The Faithful Man Honors His Parents

Honor your parents. Jesus did.

As in all things, Christ Jesus models perfection in fulfilling the commandment to honor thy father and mother. The Catholic man finds in the life of Jesus, and in the Lord’s reverence of Mary and Joseph, a model for honoring God the Father, honoring his earthly parents and a model for respecting earthly authorities.

Although the Gospels provide relatively small glimpses into the hidden life of the Holy Family, the glimpses are still rich with insight. In the second chapter of Luke’s Gospel, after having searched for the boy Jesus for three days, Mary and Joseph find Him in the temple amongst the teachers:

And he said to them, “How is it that you sought me? Did you not know that I must be in my Father’s house?” And they did not understand the saying which he spoke to them. And he went down with them and came to Nazareth, and was obedient to them. (Luke 2:49-51, RSV, emphasis added)

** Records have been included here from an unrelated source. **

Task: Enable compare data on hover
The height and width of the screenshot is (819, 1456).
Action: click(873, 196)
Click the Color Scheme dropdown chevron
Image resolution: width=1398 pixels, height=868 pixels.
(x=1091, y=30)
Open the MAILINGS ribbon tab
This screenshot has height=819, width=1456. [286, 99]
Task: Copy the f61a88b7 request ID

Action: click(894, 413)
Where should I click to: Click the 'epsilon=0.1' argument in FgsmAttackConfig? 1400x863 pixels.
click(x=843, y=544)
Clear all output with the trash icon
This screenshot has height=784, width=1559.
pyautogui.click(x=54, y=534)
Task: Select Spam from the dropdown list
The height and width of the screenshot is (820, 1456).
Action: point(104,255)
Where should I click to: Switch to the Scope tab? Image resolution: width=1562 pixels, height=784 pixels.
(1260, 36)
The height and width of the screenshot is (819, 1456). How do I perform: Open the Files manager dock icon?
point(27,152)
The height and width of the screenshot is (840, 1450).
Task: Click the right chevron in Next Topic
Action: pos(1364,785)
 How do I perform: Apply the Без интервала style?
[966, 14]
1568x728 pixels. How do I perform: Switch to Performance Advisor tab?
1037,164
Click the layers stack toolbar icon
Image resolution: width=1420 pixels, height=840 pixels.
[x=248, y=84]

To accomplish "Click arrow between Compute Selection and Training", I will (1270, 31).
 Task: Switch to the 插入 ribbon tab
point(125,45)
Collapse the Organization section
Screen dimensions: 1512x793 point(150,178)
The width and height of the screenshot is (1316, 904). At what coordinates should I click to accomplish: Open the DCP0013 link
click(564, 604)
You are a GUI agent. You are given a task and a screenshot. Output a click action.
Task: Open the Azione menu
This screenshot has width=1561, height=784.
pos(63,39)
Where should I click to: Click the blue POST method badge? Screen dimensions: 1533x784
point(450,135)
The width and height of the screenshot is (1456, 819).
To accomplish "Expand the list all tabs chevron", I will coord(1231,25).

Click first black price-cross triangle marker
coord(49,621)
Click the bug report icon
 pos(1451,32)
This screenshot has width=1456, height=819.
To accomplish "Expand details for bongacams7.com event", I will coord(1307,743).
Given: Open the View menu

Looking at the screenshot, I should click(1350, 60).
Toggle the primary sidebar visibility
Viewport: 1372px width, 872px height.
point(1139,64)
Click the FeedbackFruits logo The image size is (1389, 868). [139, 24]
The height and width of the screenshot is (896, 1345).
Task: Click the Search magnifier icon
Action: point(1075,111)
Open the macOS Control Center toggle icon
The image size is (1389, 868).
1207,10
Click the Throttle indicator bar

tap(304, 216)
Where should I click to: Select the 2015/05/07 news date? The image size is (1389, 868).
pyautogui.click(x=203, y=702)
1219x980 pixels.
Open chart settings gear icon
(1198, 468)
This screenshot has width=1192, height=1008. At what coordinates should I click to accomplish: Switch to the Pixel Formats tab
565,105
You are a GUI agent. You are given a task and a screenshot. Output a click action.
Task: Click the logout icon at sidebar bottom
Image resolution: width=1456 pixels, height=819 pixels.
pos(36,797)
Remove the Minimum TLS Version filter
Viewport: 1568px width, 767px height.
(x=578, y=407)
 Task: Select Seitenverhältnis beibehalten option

Jesus, the incarnate Lord of all, shows here that the divine plan includes humble deference to one’s parents. Even while He was about His Father’s work, even while His parents lacked understanding, Jesus subjected Himself to the discipline of obedience. Luke closes this passage with a parallel to the promise made in the fourth commandment: “And Jesus increased in wisdom and in stature, and in favor with God and man” (Luke 2:52). Obedience to one’s parents brings with it the promise of both spiritual goods (increase in wisdom and favor with God) and temporal goods (increase in stature and favor with man).

The commandment to honor one’s father and mother extends to honoring other earthly authorities who, by God’s will, have been made stewards of His goods. Jesus teaches His disciples, “Render to Caesar the things that are Caesar’s, and to God the things that are God’s” (Mark 12:17). By His life, the Lord shows that His followers are to live peacefully, not only with each other but also with the rest of civil society; this is the law of charity. Since all authority comes from God the Father, being “subject to the governing authorities” for the Lord’s sake, gives glory to God (Romans 13:1).

As a boy, Jesus honored His parents through perfect obedience. As a young man, Jesus honored His parents through His labor in Joseph’s workshop. As the crucified Lord, Jesus honored His mother by giving her as Mother of all Christians. As the Head of the Church, Jesus honored His earthly father by giving Joseph to the faithful as a spiritual father. The King of the universe subjected Himself to man that man might be saved. Man, too, is commanded to subject himself to others under the law of charity that he may be like Christ.  

Honoring our parents is not only the fourth commandment, but is the beginning of the humility that reveals and submits to the authority of God and the good order of society.

Fr. Jarret Bede OP on the duties of children to parents (published as “Meditations for Layfolk” and “Classic Catholic Meditations”):

THE first duty of a child is to obey God through its father and mother. For that we have Divine warrant, and in the Old Testament we find that this is insisted on under the extreme penalty of death. The only limits put to this obedience on the part of children are the limits of wrong-doing : “To love, reverence, and obey our parents in all that is not sin.”  This strait subjection of the child to the parent, since it is the result of the natural bond between them, should, be a subjection which is softened and made easy by love. That is to say, the mere physical strength of the parent is neither the origin nor the measure of that obedience, but both are based upon a definite relationship which is absolutely different in kind to the mere relationship of guardian and ward. Consequently the sense of ungrudging allegiance must enter in as an essential constituent. The feeling is to be deeper than mere juxta position or dependence, and to be derived from an almost instinctive appreciation of each other s affection. Whether or not this affection exists emotionally should not make an appreciable difference to the duty. It is, unfortunately, a possibility to find parents and children sometimes at open war, due, apparently, as much to incompatibility of temper as to anything else an incompatibility arising often from sheer family likeness. But even so the child has duties of obedience to its parents, precisely because they are parents.

Catechism 2199: The fourth commandment is addressed expressly to children in their relationship to their father and mother, because this relationship is the most universal. It likewise concerns the ties of kinship between members of the extended family. It requires honor, affection, and gratitude toward elders and ancestors. Finally, it extends to the duties of pupils to teachers, employees to employers, subordinates to leaders, citizens to their country, and to those who administer or govern it.

This commandment includes and presupposes the duties of parents, instructors, teachers, leaders, magistrates, those who govern, all who exercise authority over others or over a community of persons.